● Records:
┏━━

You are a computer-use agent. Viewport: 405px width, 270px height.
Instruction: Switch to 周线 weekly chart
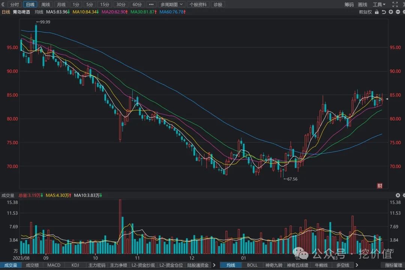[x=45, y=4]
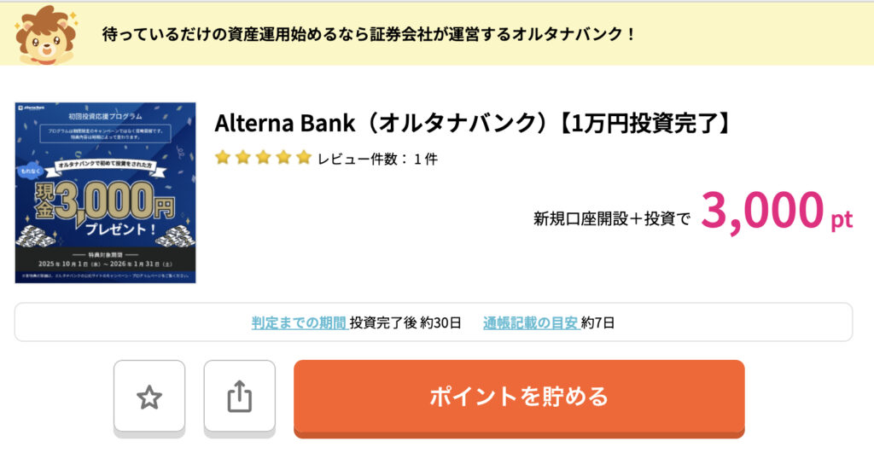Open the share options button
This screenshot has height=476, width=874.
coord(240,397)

┗━━

● Task description:
Lay out the lines above as a JSON list of strings, with one string per line and no blank lines. Leave the pictures out.

● Finished exercise:
[
  "You are a computer-use agent. Viewport: 405px width, 270px height.",
  "Instruction: Switch to 周线 weekly chart",
  "[x=45, y=4]",
  "Open the share options button",
  "This screenshot has height=476, width=874.",
  "coord(240,397)"
]